*WHAT TO WORK ON:* Copy each line below in which the word "arrow" occurs.

*DATA TO PROCESS:*
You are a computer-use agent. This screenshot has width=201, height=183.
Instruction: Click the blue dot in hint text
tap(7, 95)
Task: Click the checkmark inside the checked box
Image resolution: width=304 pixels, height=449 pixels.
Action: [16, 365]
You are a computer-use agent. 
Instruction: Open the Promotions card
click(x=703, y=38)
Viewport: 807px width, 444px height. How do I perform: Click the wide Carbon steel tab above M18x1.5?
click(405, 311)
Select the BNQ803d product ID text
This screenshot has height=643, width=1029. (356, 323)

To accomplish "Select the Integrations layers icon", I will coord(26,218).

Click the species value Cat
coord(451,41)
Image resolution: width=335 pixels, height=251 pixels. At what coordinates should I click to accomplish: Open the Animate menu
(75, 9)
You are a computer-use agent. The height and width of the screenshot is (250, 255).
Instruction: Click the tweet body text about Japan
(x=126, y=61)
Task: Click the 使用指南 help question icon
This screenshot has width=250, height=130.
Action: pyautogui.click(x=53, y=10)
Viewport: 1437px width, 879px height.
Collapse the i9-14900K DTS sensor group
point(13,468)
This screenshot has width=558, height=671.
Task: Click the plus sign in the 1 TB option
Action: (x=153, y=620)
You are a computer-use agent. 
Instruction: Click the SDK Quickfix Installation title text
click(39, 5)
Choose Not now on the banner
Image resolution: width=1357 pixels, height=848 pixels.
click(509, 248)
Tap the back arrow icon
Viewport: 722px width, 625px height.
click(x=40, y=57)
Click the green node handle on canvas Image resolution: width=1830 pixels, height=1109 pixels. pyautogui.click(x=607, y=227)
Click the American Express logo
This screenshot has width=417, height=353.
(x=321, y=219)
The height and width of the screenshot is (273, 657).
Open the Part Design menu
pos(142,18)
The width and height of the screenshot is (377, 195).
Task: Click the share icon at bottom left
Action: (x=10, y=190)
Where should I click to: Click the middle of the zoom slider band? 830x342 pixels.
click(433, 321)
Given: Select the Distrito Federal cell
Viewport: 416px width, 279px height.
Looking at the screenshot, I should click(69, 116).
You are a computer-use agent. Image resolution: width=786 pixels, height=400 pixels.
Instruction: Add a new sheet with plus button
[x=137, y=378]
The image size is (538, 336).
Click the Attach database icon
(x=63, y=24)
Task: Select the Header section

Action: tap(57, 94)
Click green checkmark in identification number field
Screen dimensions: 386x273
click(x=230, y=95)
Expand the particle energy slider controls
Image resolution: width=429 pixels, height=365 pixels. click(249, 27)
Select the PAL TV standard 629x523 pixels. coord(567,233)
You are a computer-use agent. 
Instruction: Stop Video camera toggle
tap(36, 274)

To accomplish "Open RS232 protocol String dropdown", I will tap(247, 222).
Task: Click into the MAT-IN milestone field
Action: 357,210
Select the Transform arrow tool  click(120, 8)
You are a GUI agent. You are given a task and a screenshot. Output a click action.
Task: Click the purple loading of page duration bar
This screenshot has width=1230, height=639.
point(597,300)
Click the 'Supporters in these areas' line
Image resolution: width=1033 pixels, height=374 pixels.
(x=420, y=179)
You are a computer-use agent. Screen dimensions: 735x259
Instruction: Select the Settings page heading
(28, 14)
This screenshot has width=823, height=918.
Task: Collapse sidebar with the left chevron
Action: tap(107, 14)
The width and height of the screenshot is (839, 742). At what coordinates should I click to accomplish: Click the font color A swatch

*YOUR SOLUTION:*
Tap the back arrow icon
Select the Transform arrow tool  click(120, 8)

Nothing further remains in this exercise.